The Banner Saga, la trilogía, y especialmente su tercera parte, ha sido desarrollado en Adobe AIR, que es un motor creado, como bien dice su nombre, por Adobe Systems, y que suele utilizarse por su versatilidad a la hora de compilar para diferentes plataformas, incluida sistemas Linux. Por lo cual, The Banner Saga 3 ha salido tanto para Microsoft Windows, macOS, PlayStation 4, Nintendo Switch, Xbox One, como con un porte alpha para Linux (que aún no ha sido integrado completamente por los desarrolladores, y del cual aún no tenemos fecha final para su compilación).

Estética

Así es como se ve nuestro juego, sonidos, olores, sabores y sensaciones. La estética es un aspecto increíblemente importante del diseño del juego, ya que tienen la relación más directa con la experiencia del jugador. Cuando tiene un cierto aspecto, o tono, que deseamos que los jugadores experimenten y se sumerjan, tendremos que elegir una tecnología que no solo permita la estética, sino que la amplifique y refuerce. Deberemos elegir mecanismos que hagan que los jugadores se sientan como si estuvieran en el mundo que la estética ha definido, y querremos una narrativa con un conjunto de eventos que permitan que nuestra estética surja al ritmo correcto y tenga el mayor impacto.*

En The Banner Saga, en todas sus ediciones, las escenas cumplen su función y hacen de la trilogía una obra maestra de dibujos animados, recordando a la época de oro de la animación de los ‘90. En sus dibujos cada personaje es único, deslumbrante y particular, y eso se logra con cada silueta dibujada: la hermosa animación a mano esbozada nunca baja en calidad. The Banner Saga 3 nos ofrece una visión más oscura, que acompaña el viaje más oscuro de la trilogía: deformadas rarezas púrpuras de la oscuridad.
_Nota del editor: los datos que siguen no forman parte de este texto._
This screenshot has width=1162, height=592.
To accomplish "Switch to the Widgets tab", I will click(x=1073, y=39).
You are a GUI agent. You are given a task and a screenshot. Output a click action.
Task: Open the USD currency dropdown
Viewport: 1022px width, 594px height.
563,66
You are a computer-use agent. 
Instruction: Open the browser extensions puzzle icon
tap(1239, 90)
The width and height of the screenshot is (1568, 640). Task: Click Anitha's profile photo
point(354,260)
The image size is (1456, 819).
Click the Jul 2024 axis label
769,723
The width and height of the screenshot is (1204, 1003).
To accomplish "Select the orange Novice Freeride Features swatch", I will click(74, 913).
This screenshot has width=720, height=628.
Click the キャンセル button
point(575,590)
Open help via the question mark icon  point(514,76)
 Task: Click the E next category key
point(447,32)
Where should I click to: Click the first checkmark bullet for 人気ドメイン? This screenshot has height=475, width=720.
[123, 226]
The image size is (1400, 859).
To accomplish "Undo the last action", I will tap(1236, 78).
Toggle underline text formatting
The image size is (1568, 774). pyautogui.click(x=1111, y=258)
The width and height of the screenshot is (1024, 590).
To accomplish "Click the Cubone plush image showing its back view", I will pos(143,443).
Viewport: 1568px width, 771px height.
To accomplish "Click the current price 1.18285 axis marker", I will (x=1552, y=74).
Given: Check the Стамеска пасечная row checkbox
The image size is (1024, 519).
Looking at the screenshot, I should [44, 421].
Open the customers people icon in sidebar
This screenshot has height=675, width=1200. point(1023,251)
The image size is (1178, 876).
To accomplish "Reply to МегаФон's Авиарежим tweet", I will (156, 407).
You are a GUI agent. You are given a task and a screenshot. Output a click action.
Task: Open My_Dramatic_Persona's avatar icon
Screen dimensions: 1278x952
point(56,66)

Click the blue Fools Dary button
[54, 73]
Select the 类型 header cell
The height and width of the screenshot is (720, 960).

Tanto el hermoso dibujado a mano, como la espectacular banda sonora, inquietante, hace que sintamos esa oscuridad creciente. Una oscuridad que no se aleja, no desaparece. Una oscuridad que no nos suelta. Aunque la desesperación está en cada rincón, presente constantemente, en una u otra medida, a lo largo de la saga, y en la mayoría de los aspectos, sigue siendo un final muy satisfactorio.

Su majestuosidad, la calidad de su música compuesta por Austin Wintory (figura consagrada en el mundo de los videojuegos), y sus bellos escenarios saben llamarte y atarte: cautivarte.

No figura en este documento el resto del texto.